# [Exercise passage]
Pro distance runners know – racing is very unpredictable. Varying factors can put a damper on one’s original plans, especially over the marathon distance. For Canada’s Simon Bairu, racing 10,000m at the Payton Jordan Invitational this weekend was not originally in the cards. Simon wanted to book his ticket to London via the marathon. However, after Olympic bids in New York and Houston went awry , Simon had to readjust his Olympic strategy. Runners Feed caught up with Simon Bairu in advance of this weekend’s Payton Jordan Invitational.
Runners Feed: Familiarity can often lead to good performances. Following your Canadian record performance at the Payton Jordan in 2010, does that give you any added confidence going in?
Simon Bairu: Not really, that was 2yrs ago. As exciting as that was, I know if I go into the race thinking 27:45 is gonna be easy because I’ve already run 27:23, I’m gonna be in trouble Sunday night. I get my confidence from my workouts I’ve been doing over the past couple of months.
RF: What is your overall game plan for this weekend’s 10,000m? Is there anyone you might look to work with throughout the race with regards to pacing?

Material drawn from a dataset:
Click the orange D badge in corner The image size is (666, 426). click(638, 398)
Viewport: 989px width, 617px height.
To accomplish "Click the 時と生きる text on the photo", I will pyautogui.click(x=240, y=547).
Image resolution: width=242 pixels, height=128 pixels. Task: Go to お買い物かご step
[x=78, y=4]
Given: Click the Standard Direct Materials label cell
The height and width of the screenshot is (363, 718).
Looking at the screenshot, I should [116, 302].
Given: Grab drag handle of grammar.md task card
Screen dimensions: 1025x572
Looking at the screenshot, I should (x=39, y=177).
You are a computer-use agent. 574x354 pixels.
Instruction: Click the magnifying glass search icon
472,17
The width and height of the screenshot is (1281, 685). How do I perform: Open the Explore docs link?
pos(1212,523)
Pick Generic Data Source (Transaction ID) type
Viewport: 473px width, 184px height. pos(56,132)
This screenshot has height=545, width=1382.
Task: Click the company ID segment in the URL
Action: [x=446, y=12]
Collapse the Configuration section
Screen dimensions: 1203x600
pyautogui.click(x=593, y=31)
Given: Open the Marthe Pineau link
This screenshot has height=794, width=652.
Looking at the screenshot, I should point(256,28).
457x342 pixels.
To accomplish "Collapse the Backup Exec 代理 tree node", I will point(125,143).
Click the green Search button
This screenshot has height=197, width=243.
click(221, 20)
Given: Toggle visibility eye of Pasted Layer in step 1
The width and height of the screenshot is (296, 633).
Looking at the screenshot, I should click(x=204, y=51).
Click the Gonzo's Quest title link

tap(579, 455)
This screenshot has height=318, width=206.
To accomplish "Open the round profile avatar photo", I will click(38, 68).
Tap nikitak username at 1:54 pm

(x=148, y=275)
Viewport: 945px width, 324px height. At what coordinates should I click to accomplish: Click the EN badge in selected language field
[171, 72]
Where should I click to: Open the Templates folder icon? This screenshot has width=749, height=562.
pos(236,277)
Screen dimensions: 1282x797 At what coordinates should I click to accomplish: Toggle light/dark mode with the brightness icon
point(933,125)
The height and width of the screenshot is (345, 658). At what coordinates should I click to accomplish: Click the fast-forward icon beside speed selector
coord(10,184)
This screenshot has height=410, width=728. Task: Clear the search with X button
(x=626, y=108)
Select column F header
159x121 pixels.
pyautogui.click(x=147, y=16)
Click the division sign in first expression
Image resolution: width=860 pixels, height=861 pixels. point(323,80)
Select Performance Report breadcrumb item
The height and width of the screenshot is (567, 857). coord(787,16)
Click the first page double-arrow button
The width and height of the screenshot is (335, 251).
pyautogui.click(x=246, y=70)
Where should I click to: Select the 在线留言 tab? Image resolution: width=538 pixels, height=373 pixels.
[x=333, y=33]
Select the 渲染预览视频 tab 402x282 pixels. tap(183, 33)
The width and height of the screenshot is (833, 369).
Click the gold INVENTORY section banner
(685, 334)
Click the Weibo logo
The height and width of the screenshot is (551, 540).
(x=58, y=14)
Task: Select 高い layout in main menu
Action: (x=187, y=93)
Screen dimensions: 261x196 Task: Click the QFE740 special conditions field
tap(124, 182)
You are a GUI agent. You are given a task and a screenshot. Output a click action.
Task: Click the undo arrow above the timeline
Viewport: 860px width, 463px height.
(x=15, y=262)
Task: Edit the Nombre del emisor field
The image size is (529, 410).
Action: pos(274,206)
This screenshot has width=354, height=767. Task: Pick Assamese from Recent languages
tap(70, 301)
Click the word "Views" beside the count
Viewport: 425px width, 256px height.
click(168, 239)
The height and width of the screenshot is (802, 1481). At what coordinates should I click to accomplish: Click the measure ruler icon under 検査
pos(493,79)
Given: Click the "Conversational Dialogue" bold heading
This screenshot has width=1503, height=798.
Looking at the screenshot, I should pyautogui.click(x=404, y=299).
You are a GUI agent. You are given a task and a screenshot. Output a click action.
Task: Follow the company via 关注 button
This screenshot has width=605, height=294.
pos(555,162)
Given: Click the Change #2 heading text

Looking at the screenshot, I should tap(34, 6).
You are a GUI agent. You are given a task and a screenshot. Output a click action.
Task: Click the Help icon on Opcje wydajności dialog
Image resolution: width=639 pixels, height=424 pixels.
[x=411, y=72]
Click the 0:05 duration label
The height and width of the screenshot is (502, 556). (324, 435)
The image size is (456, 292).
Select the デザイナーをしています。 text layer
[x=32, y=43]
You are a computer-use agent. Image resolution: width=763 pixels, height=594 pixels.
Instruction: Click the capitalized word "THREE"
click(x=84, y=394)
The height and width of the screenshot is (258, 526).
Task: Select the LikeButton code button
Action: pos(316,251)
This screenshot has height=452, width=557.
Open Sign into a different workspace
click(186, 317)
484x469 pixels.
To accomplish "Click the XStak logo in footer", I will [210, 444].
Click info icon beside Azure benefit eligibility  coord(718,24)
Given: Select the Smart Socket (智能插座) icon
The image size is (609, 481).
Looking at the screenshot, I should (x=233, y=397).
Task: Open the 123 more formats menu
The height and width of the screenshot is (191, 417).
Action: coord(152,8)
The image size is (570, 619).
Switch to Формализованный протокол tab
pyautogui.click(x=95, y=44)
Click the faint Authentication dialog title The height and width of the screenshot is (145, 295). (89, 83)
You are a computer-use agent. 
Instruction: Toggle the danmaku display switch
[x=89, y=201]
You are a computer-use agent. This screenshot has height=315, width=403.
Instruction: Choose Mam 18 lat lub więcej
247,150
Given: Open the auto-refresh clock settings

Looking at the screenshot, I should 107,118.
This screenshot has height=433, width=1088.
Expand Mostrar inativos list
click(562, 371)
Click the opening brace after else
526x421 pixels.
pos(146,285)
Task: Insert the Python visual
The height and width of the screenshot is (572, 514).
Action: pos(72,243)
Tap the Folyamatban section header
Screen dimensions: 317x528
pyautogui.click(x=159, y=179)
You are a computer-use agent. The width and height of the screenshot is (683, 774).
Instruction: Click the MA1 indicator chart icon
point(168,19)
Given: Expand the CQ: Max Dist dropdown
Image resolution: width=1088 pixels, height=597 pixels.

# [Assignment 1]
Answer these questions from the interview with Simon Bairu:
(a) In which two places did Simon Bairu's Olympic bids go awry?
(b) What time did he run at the Payton Jordan in 2010?
(c) From what does he say he gets his confidence?
# [Assignment 2]
List every city named in the interview with Simon Bairu.
# [Assignment 3]
Carry on the interview with Simon Bairu from the point where it stops.

# [Final answer 1]
(a) New York and Houston
(b) 27:23
(c) From the workouts he has been doing over the past couple of months

# [Final answer 2]
London, New York, Houston

# [Final answer 3]
SB: My plan for this weekend is simple, just go out and compete and put myself in a position where I can contend for the win in the last mile or so. If I can do that I’ll hit the standard. In 2009 I focused too much on trying to break the Canadian record and I failed miserably. The following year I decided to just run hard with the leaders and not pay attention to the clock and it worked out pretty well. I’m going into this race with the same mind set.
RF: Having some time to reflect on Houston, what do you think was the biggest factor to not reaching the standard?
SB: The marathon is hard and I think I made it even harder on myself expecting to hit a certain time on only my second attempt. I’m a competitor but my marathon in Houston became a time trial. It’s not the best way for me to learn the event. I need to go out there and just race people. My next attempt at the marathon will be a little bit more low key, maybe a 2:10 winning time type of race. That’s what I need right now, just to slowly chip away and gain confidence with every new PR. The marathon is all about patience, I mean Dick Beardsley didn’t break 2:20 till I think his 4th marathon and he ended up being a sub 2:10 guy. I’m 28yrs old I have time on my side and I know Jerry and I will eventually get this right.
RF: Obviously your goal was to make the Olympic team in the marathon, was it a shock to the body to switch from marathon training to focusing on 10,000meter track speed?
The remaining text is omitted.